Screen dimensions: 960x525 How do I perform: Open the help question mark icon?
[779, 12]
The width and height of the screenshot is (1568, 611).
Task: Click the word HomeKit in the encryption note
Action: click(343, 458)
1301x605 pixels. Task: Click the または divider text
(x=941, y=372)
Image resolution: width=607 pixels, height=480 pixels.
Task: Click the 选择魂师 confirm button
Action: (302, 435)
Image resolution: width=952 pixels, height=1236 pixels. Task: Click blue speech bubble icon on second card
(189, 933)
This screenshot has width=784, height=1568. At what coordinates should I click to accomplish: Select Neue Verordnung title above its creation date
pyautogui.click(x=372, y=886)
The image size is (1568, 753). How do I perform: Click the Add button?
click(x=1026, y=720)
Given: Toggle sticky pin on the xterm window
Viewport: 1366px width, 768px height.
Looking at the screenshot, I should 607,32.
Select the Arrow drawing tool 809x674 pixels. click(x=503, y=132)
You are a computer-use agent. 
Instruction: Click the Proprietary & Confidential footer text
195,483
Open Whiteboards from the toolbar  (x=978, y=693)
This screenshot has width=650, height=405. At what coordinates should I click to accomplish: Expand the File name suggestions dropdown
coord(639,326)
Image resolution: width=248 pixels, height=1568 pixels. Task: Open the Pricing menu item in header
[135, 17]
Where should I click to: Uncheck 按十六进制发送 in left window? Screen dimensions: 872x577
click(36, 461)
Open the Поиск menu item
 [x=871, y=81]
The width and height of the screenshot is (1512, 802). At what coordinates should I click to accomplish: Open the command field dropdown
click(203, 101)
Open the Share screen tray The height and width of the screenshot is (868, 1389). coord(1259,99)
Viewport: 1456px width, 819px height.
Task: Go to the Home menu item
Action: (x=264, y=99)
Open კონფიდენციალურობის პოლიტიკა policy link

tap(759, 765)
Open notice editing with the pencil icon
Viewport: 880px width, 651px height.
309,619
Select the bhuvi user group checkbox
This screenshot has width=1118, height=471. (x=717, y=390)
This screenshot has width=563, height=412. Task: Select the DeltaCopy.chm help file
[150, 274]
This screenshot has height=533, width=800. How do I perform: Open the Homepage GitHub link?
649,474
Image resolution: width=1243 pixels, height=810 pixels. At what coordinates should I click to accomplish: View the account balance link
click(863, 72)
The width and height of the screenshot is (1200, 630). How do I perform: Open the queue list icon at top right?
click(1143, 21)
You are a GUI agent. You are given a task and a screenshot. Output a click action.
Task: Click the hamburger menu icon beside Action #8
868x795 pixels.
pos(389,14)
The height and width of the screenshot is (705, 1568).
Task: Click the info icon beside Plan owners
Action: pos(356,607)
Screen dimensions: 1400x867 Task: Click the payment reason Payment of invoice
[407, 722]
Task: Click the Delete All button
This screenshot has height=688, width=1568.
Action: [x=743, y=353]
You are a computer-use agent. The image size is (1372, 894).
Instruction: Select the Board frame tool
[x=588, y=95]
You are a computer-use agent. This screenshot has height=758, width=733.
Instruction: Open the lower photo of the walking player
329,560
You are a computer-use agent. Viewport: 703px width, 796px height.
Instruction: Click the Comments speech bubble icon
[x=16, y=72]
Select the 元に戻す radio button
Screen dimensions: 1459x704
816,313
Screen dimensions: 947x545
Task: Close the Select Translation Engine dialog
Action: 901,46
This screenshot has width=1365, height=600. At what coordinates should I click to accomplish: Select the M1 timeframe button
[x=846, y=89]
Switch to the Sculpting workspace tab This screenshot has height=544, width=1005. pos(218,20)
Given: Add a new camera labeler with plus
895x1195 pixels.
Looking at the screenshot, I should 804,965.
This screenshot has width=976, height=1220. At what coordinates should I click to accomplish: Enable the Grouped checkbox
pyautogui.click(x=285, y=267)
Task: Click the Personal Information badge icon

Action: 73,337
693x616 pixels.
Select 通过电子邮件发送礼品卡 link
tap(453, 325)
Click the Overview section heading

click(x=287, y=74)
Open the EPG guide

===

• What the task asks: Set down the whole listing exactly.

• Solution to the problem:
Screen dimensions: 960x525 How do I perform: Open the help question mark icon?
[779, 12]
The width and height of the screenshot is (1568, 611).
Task: Click the word HomeKit in the encryption note
Action: click(343, 458)
1301x605 pixels. Task: Click the または divider text
(x=941, y=372)
Image resolution: width=607 pixels, height=480 pixels.
Task: Click the 选择魂师 confirm button
Action: (302, 435)
Image resolution: width=952 pixels, height=1236 pixels. Task: Click blue speech bubble icon on second card
(189, 933)
This screenshot has width=784, height=1568. At what coordinates should I click to accomplish: Select Neue Verordnung title above its creation date
pyautogui.click(x=372, y=886)
The image size is (1568, 753). How do I perform: Click the Add button?
click(x=1026, y=720)
Given: Toggle sticky pin on the xterm window
Viewport: 1366px width, 768px height.
Looking at the screenshot, I should 607,32.
Select the Arrow drawing tool 809x674 pixels. click(x=503, y=132)
You are a computer-use agent. 
Instruction: Click the Proprietary & Confidential footer text
195,483
Open Whiteboards from the toolbar  (x=978, y=693)
This screenshot has width=650, height=405. At what coordinates should I click to accomplish: Expand the File name suggestions dropdown
coord(639,326)
Image resolution: width=248 pixels, height=1568 pixels. Task: Open the Pricing menu item in header
[135, 17]
Where should I click to: Uncheck 按十六进制发送 in left window? Screen dimensions: 872x577
click(36, 461)
Open the Поиск menu item
 [x=871, y=81]
The width and height of the screenshot is (1512, 802). At what coordinates should I click to accomplish: Open the command field dropdown
click(203, 101)
Open the Share screen tray The height and width of the screenshot is (868, 1389). coord(1259,99)
Viewport: 1456px width, 819px height.
Task: Go to the Home menu item
Action: (x=264, y=99)
Open კონფიდენციალურობის პოლიტიკა policy link

tap(759, 765)
Open notice editing with the pencil icon
Viewport: 880px width, 651px height.
309,619
Select the bhuvi user group checkbox
This screenshot has width=1118, height=471. (x=717, y=390)
This screenshot has width=563, height=412. Task: Select the DeltaCopy.chm help file
[150, 274]
This screenshot has height=533, width=800. How do I perform: Open the Homepage GitHub link?
649,474
Image resolution: width=1243 pixels, height=810 pixels. At what coordinates should I click to accomplish: View the account balance link
click(863, 72)
The width and height of the screenshot is (1200, 630). How do I perform: Open the queue list icon at top right?
click(1143, 21)
You are a GUI agent. You are given a task and a screenshot. Output a click action.
Task: Click the hamburger menu icon beside Action #8
868x795 pixels.
pos(389,14)
The height and width of the screenshot is (705, 1568).
Task: Click the info icon beside Plan owners
Action: pos(356,607)
Screen dimensions: 1400x867 Task: Click the payment reason Payment of invoice
[407, 722]
Task: Click the Delete All button
This screenshot has height=688, width=1568.
Action: [x=743, y=353]
You are a computer-use agent. The image size is (1372, 894).
Instruction: Select the Board frame tool
[x=588, y=95]
You are a computer-use agent. This screenshot has height=758, width=733.
Instruction: Open the lower photo of the walking player
329,560
You are a computer-use agent. Viewport: 703px width, 796px height.
Instruction: Click the Comments speech bubble icon
[x=16, y=72]
Select the 元に戻す radio button
Screen dimensions: 1459x704
816,313
Screen dimensions: 947x545
Task: Close the Select Translation Engine dialog
Action: 901,46
This screenshot has width=1365, height=600. At what coordinates should I click to accomplish: Select the M1 timeframe button
[x=846, y=89]
Switch to the Sculpting workspace tab This screenshot has height=544, width=1005. pos(218,20)
Given: Add a new camera labeler with plus
895x1195 pixels.
Looking at the screenshot, I should 804,965.
This screenshot has width=976, height=1220. At what coordinates should I click to accomplish: Enable the Grouped checkbox
pyautogui.click(x=285, y=267)
Task: Click the Personal Information badge icon

Action: 73,337
693x616 pixels.
Select 通过电子邮件发送礼品卡 link
tap(453, 325)
Click the Overview section heading

click(x=287, y=74)
Open the EPG guide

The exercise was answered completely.